Thank you Steve,

I appreciate your words. 

Actually I've wanted to do this for years, but the demand just wasn't there, 
considering I have in the past spent most of my time building intranet-style 
business applications. I have yet to encounter a large corporation that uses 
Mac workstations.

But now I'm working on a very large public-facing system that happens to have a 
fair contingent of Mac users.

For the past couple years I regularly test with Mozilla-based browsers i.e., 
Firefox, which I understand renders consistently on Mac as it does on Windows. 

It's that d*** Safari that's the problem ;-)

   

> -----Original Message-----
> From: Stephen Smith [mailto:[EMAIL PROTECTED] 
> Sent: Monday, May 29, 2006 11:14 AM
> To: [email protected]
> Subject: Re: Witango-Talk: [OT] Mac OS question
> 
> Well as long as you are testing with Mac OS which of course 
> was the original point of this thread. I'm sure the other Mac 
> users would agree, we absolutely hate those Windows 
> developers that are so narrow minded as to only test with the 
> latest and greatest and expect everyone else to spend as much 
> time keeping things up-to-date.
> 
> I hope that many more Windows developers take your approach 
> and treat the other platforms with respect.

* Data section *
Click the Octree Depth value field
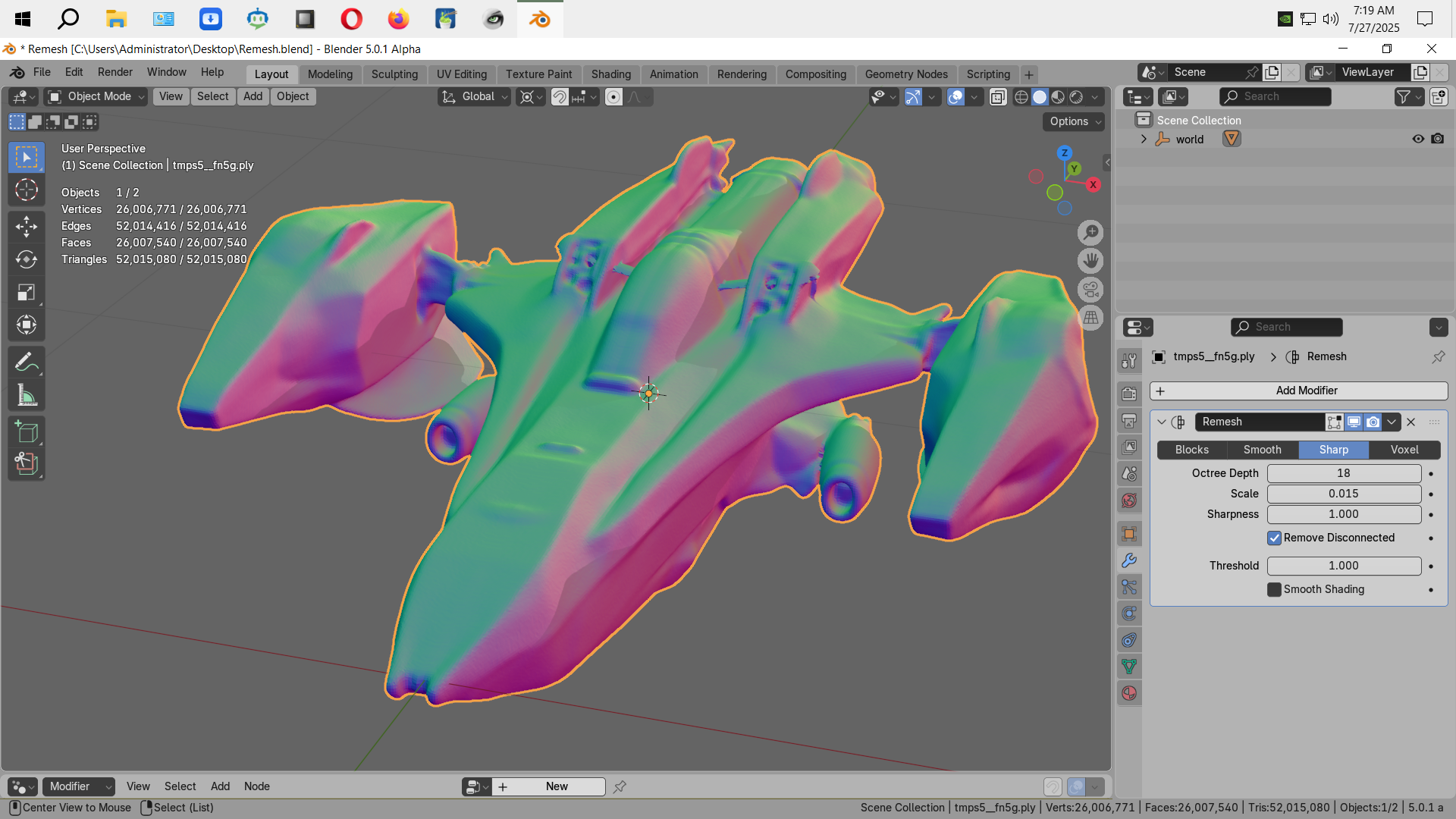Screen dimensions: 1456x819 tap(1343, 473)
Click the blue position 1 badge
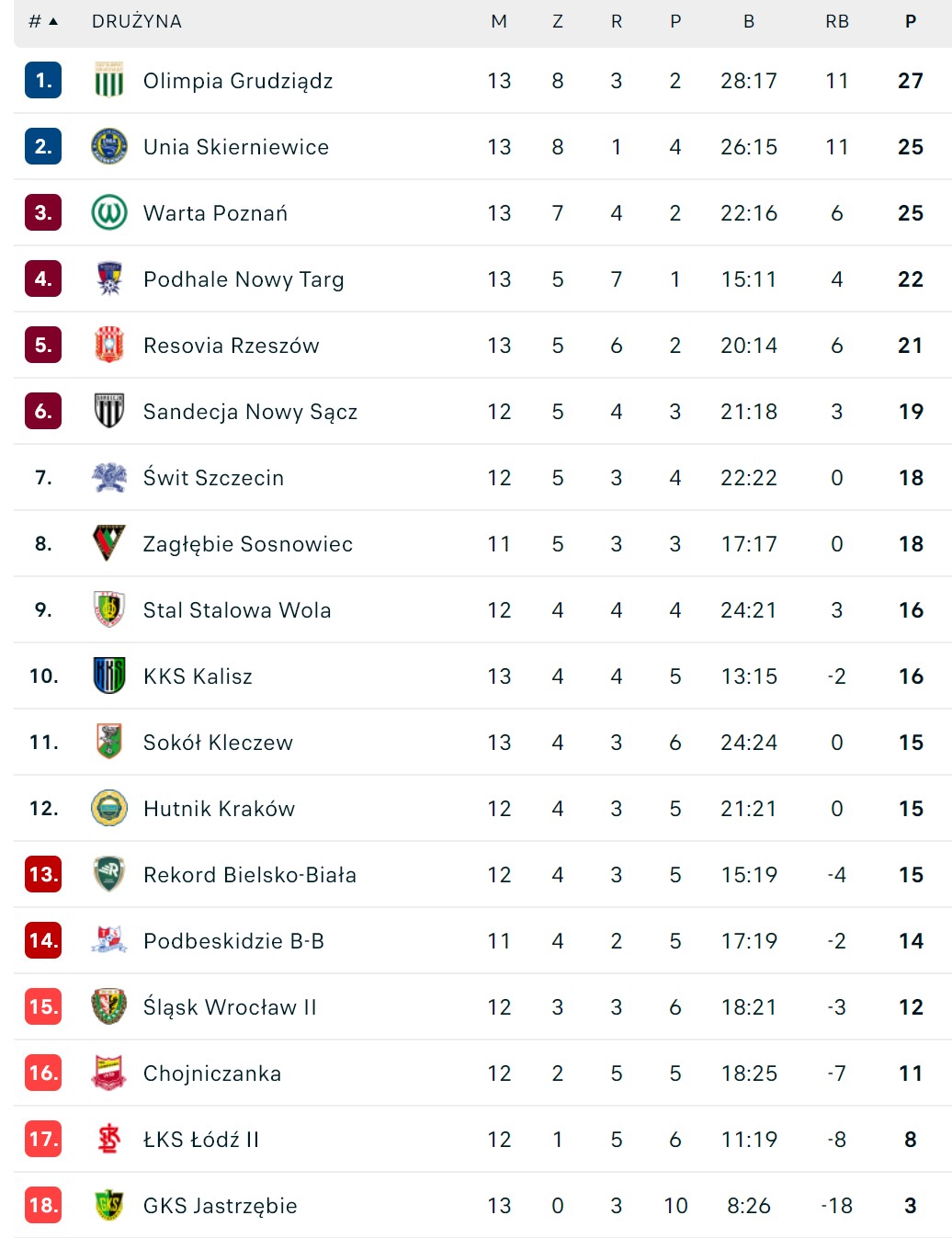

* Work to do *
In the email reply about testing websites on Mac OS, reproduce word for word the part starting with "But now I'm" and going on through "does on Windows.".

* Expected answer *
But now I'm working on a very large public-facing system that happens to have a 
fair contingent of Mac users.

For the past couple years I regularly test with Mozilla-based browsers i.e., 
Firefox, which I understand renders consistently on Mac as it does on Windows.